Ve ben bu arkadaşlara yazdığım cevapta kırıcı, gücendirici, moral bozucu bir şey yazdığımdan eminim. Hatta katılayım mı diyene şahsen katılmanızı isterim dedim, ama sizin yazdığınız tarihler yanlış doğru tarihler böyle idi dedim (ki senin moral bozuyorsun dediğin bu mesajda benim verdiğim tarihlerin doğru tarihler olduğunu ilk sayfayı açar bakarsan görürsün.) Daha sonra Görkem sığanmaz tarihi uzatalım mı diye sordu olur uzatalım ama iki hafta değil bir hafta uzatalım bence dedim. Bak hatta mesajımı alıntılayalım :
"
Benim açımdan çok fark etmez, emek.verip katilmak.isteyip talihsizlik yaşayanlar olabilir, ufak bir esnetmenin zararı olmaz bence.

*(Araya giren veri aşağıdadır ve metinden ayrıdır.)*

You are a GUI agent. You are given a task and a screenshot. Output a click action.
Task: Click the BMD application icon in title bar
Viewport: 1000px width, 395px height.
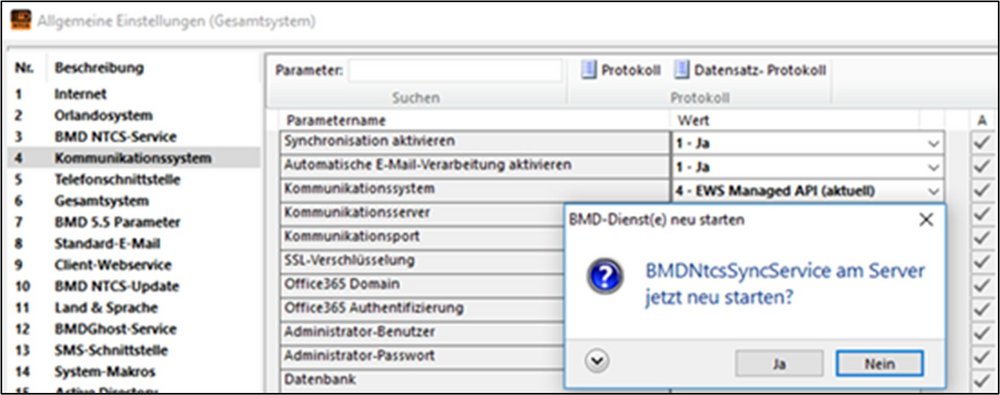[22, 20]
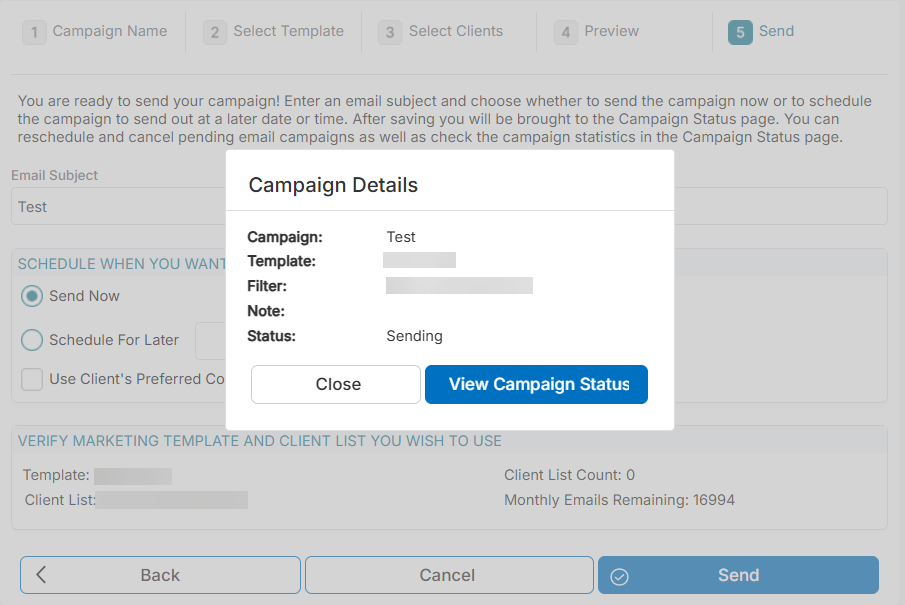Click the step 1 numbered badge
The height and width of the screenshot is (605, 905).
(34, 31)
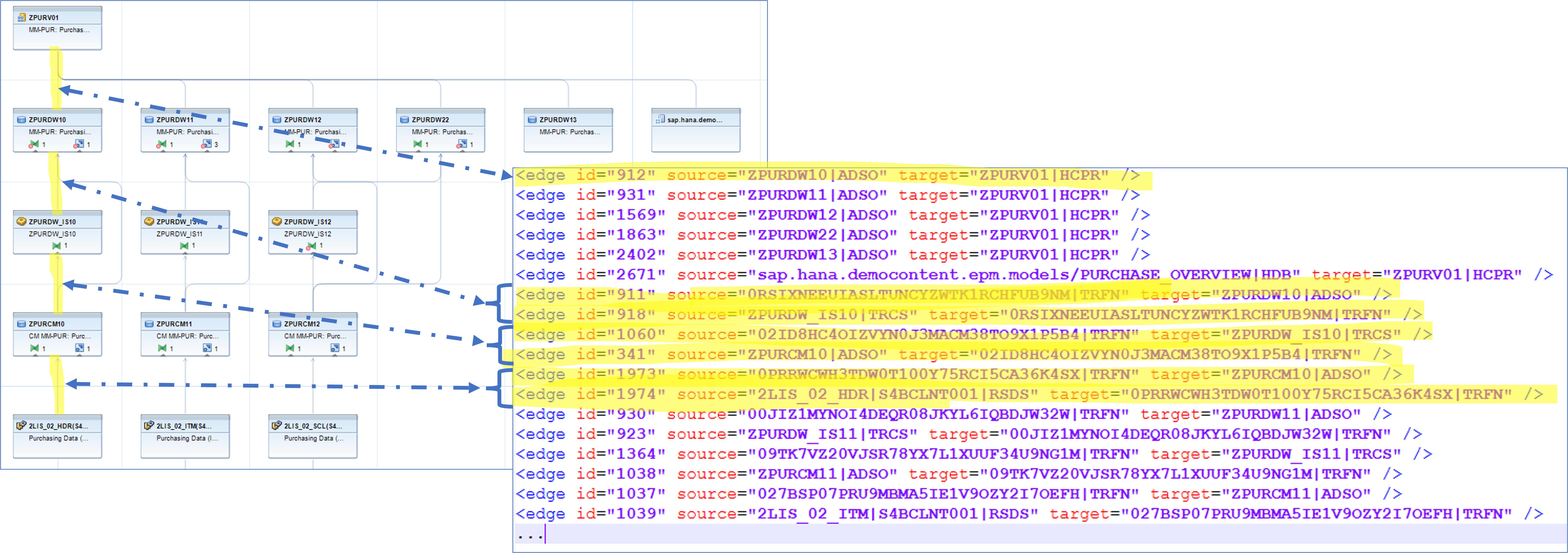Click the transformation icon on the ZPURCM10 node
Image resolution: width=1568 pixels, height=553 pixels.
(35, 348)
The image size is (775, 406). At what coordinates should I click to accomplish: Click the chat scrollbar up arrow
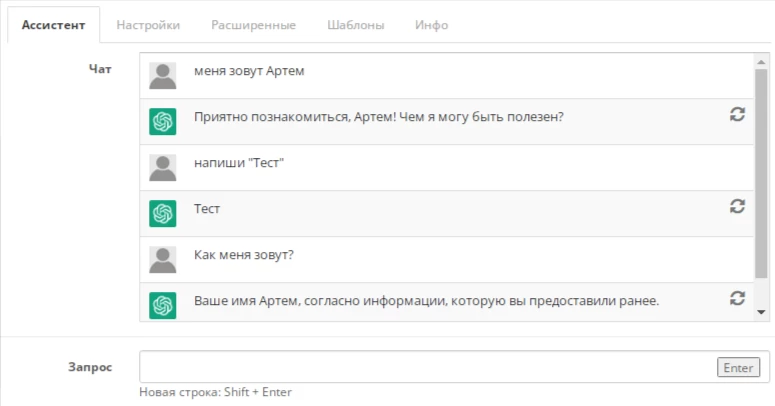pos(761,62)
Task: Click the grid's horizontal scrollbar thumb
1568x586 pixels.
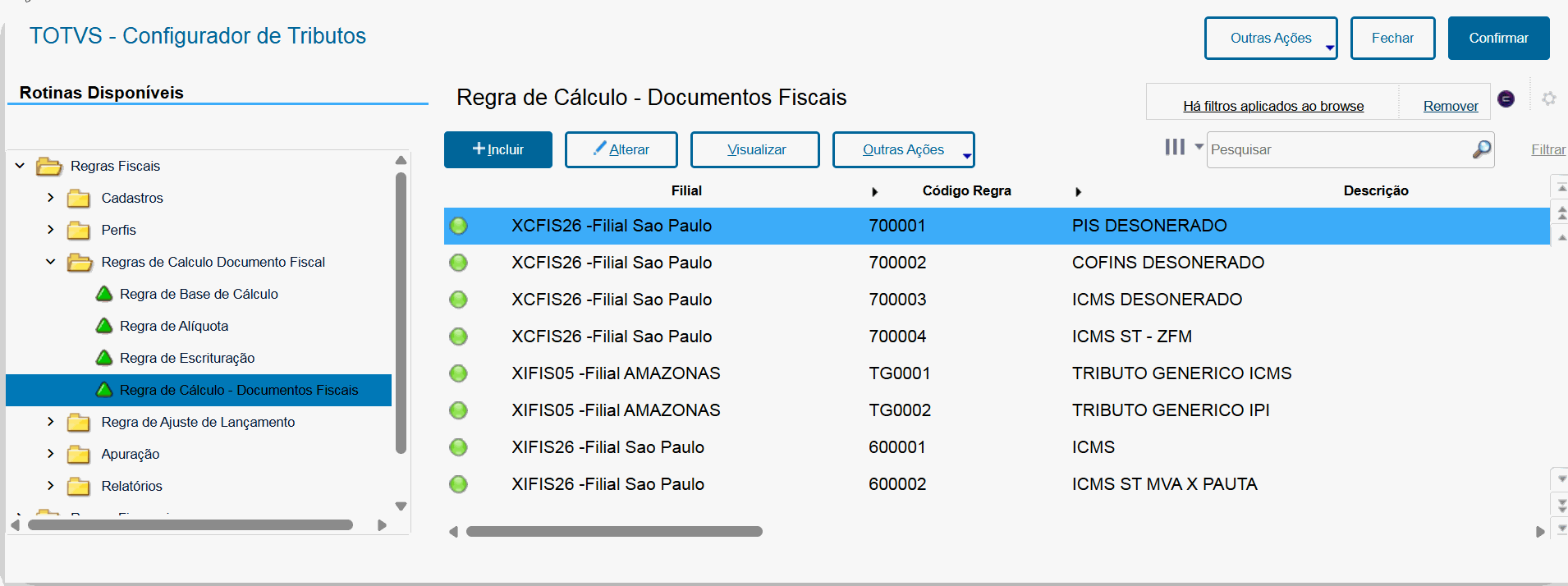Action: coord(614,532)
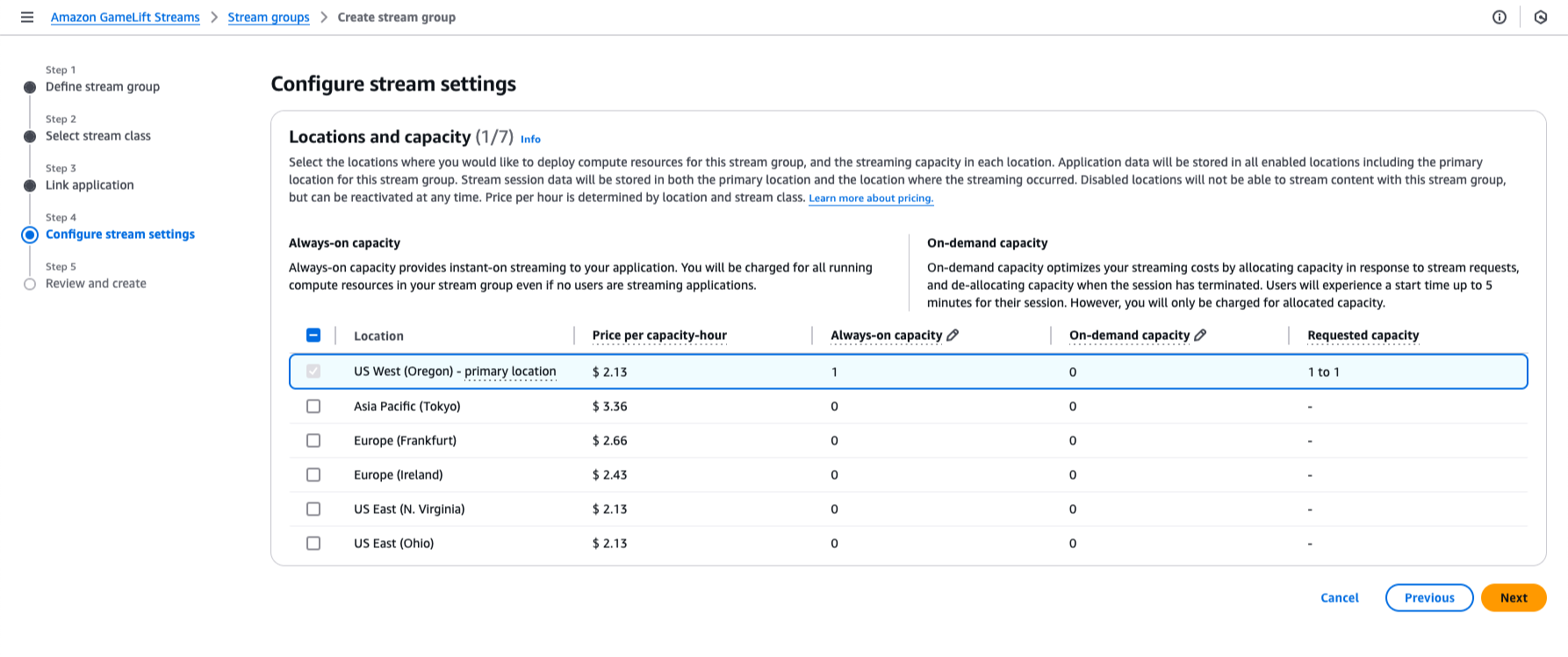Click the On-demand capacity edit pencil icon
The height and width of the screenshot is (657, 1568).
[x=1200, y=335]
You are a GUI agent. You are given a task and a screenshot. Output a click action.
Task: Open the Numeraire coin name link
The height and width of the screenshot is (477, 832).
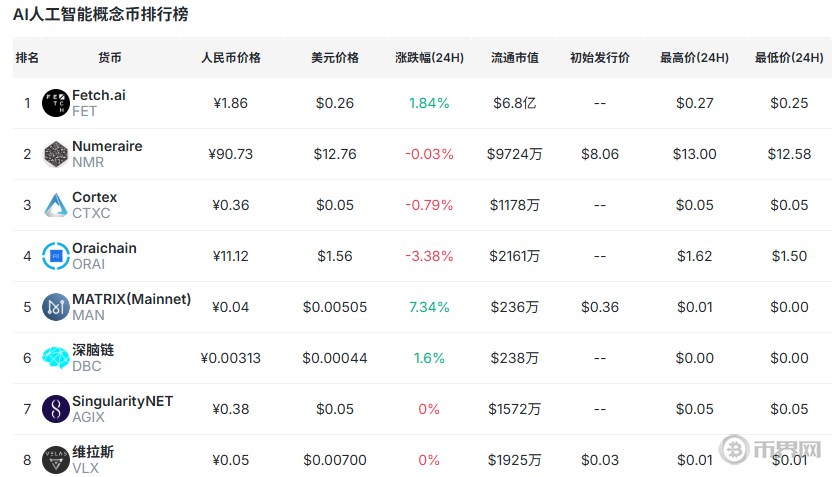point(107,146)
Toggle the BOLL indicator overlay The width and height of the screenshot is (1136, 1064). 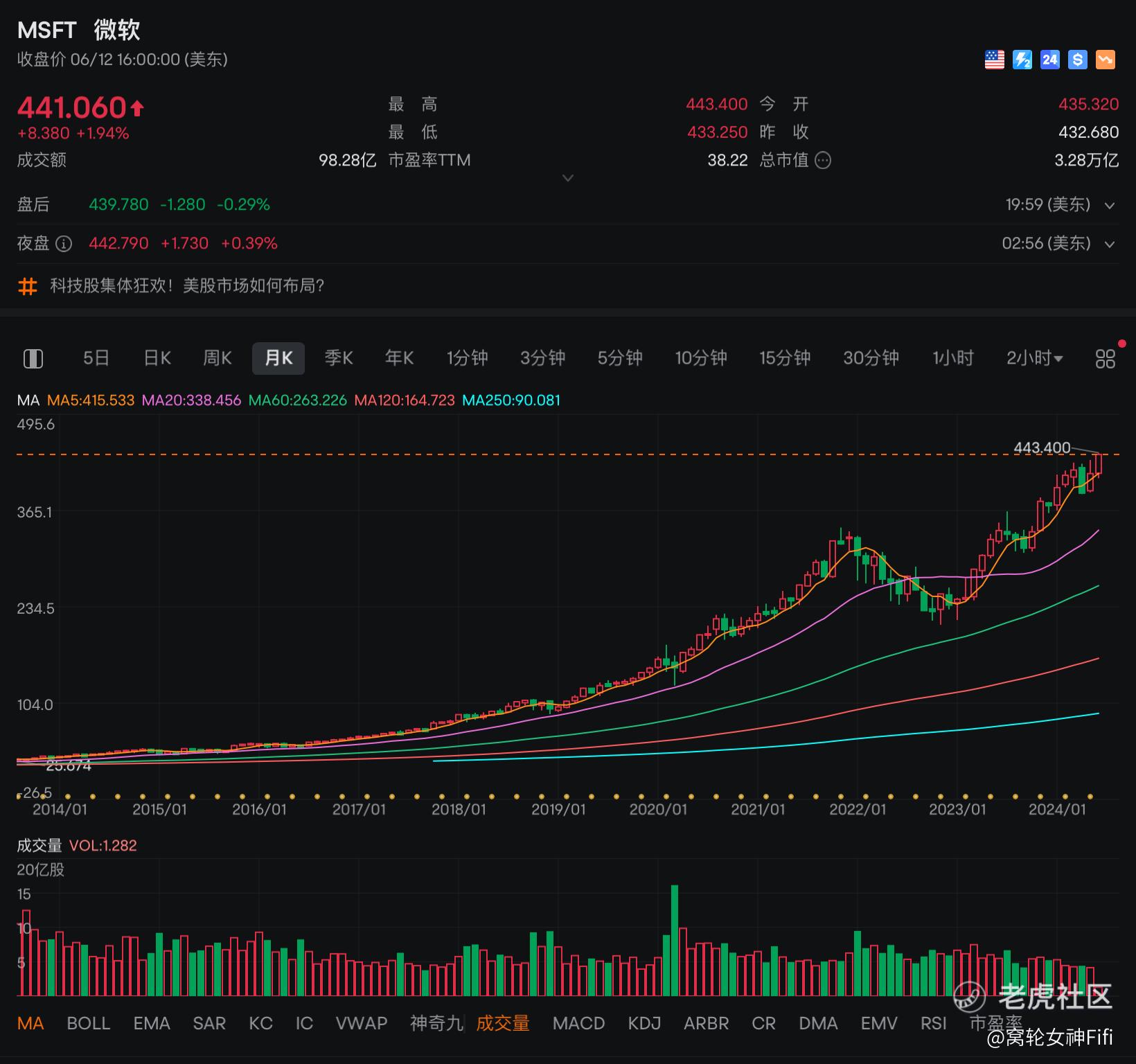tap(89, 1023)
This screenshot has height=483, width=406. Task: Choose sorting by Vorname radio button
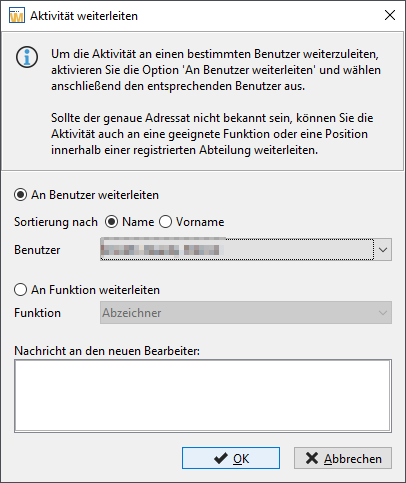(165, 222)
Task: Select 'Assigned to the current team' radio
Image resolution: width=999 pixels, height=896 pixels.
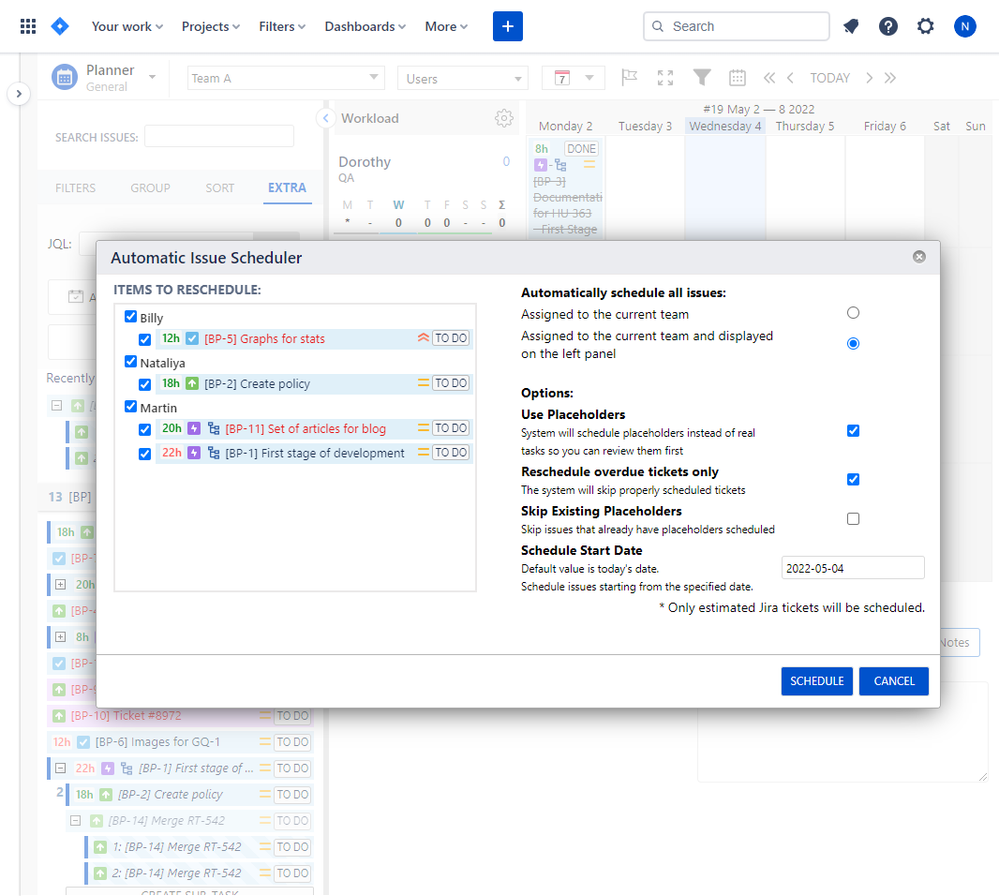Action: [x=853, y=313]
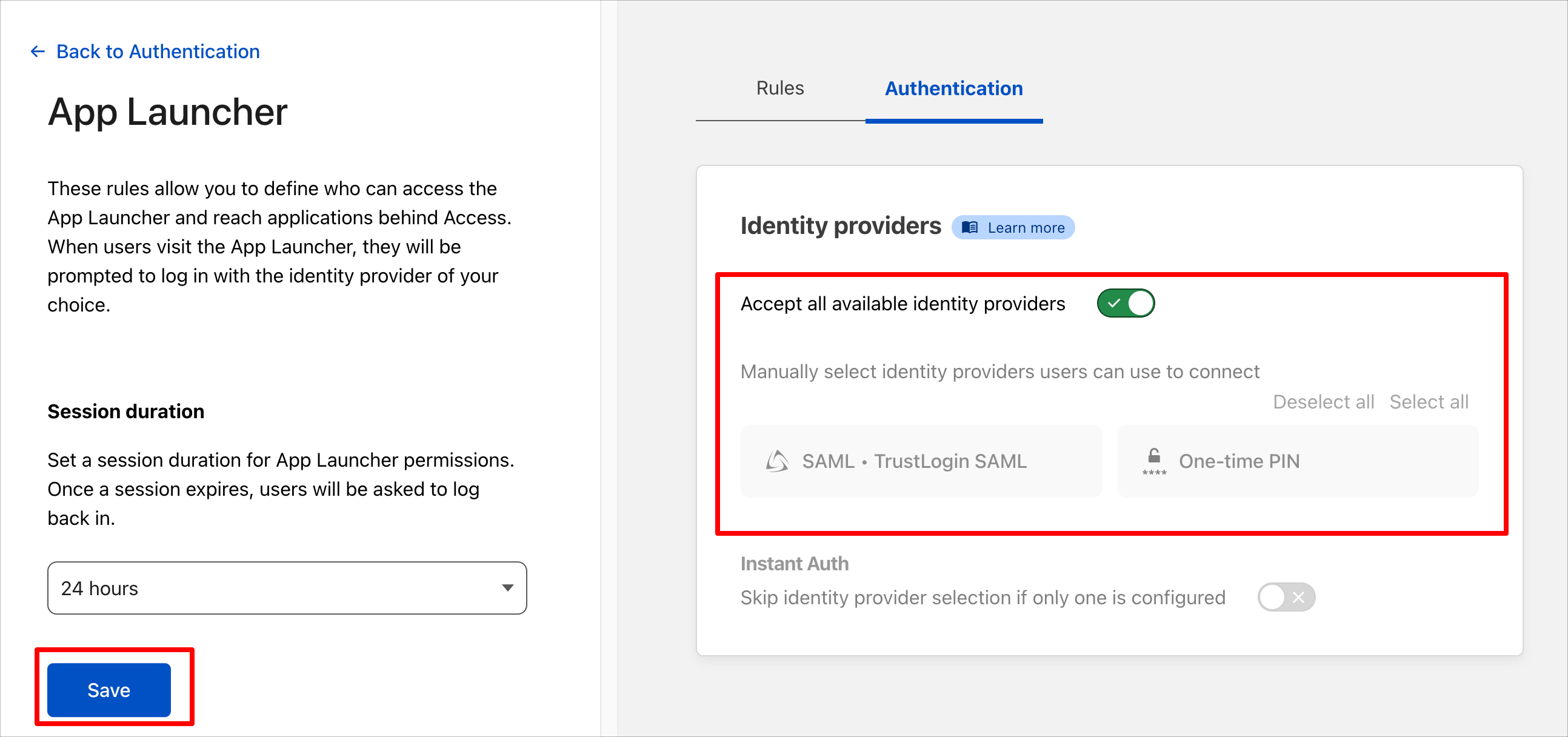Select the SAML TrustLogin SAML provider card
Screen dimensions: 1568x737
(921, 461)
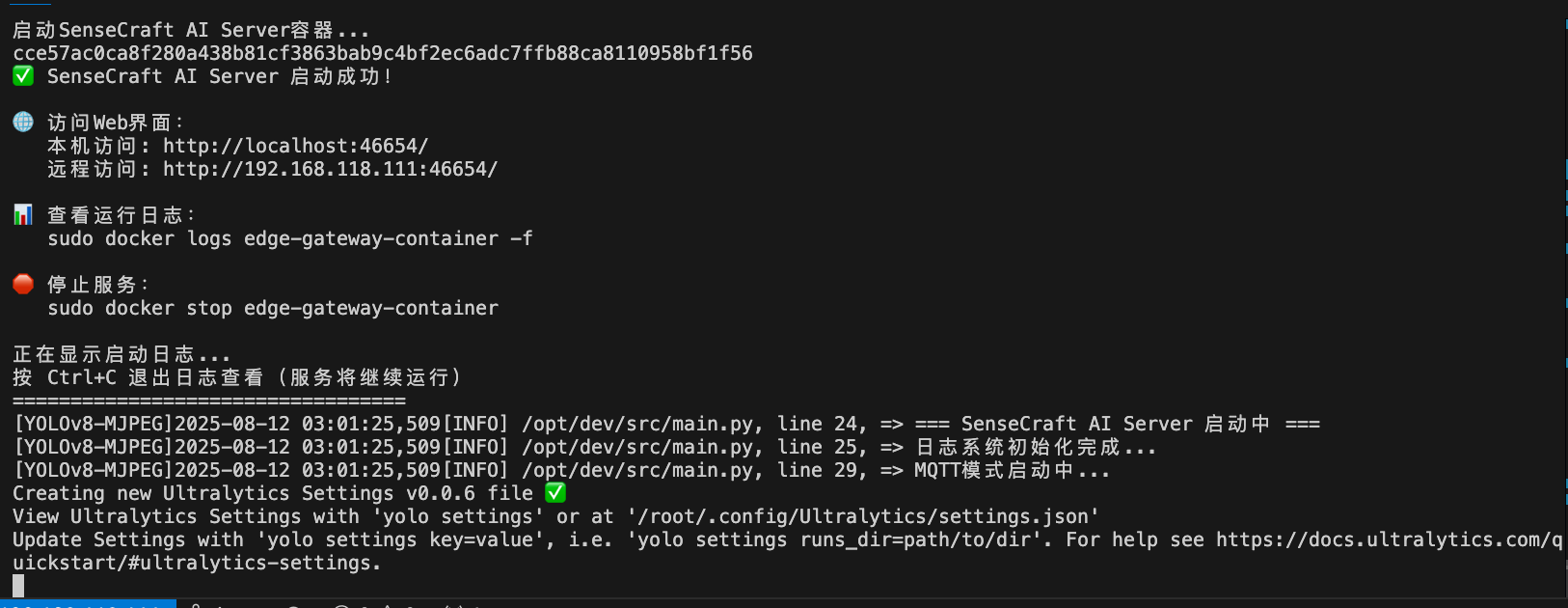Click the blinking terminal cursor block
Image resolution: width=1568 pixels, height=608 pixels.
coord(18,585)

Yanlış hatırlamıyorsam 9 Nisan günü forumun online toplantısı yapılacak, çekiliş için de uygun zaman odur. Bence tarihi biraz uzatalim ama 15'i yaparsak iki haftada bir yapılan toplantıyı da ertelemiş oluruz buna gerek yok. 9 nisan yaparsak 9 günlük hadi bilemediniz bir haftalık bir esnetme yapmış oluruz ki bence yeter. Zaten bayağı uzun zamandır bekliyoruz ufak ufak sabırsızlanmaya başladık

"
Sen beğenemesen de benim görüşüm bu kardeş. Burası devlet dairesi değil diyorsun ama şu mesajım için suçlandığıma göre askeriyeden beter anladığım kadarıyla.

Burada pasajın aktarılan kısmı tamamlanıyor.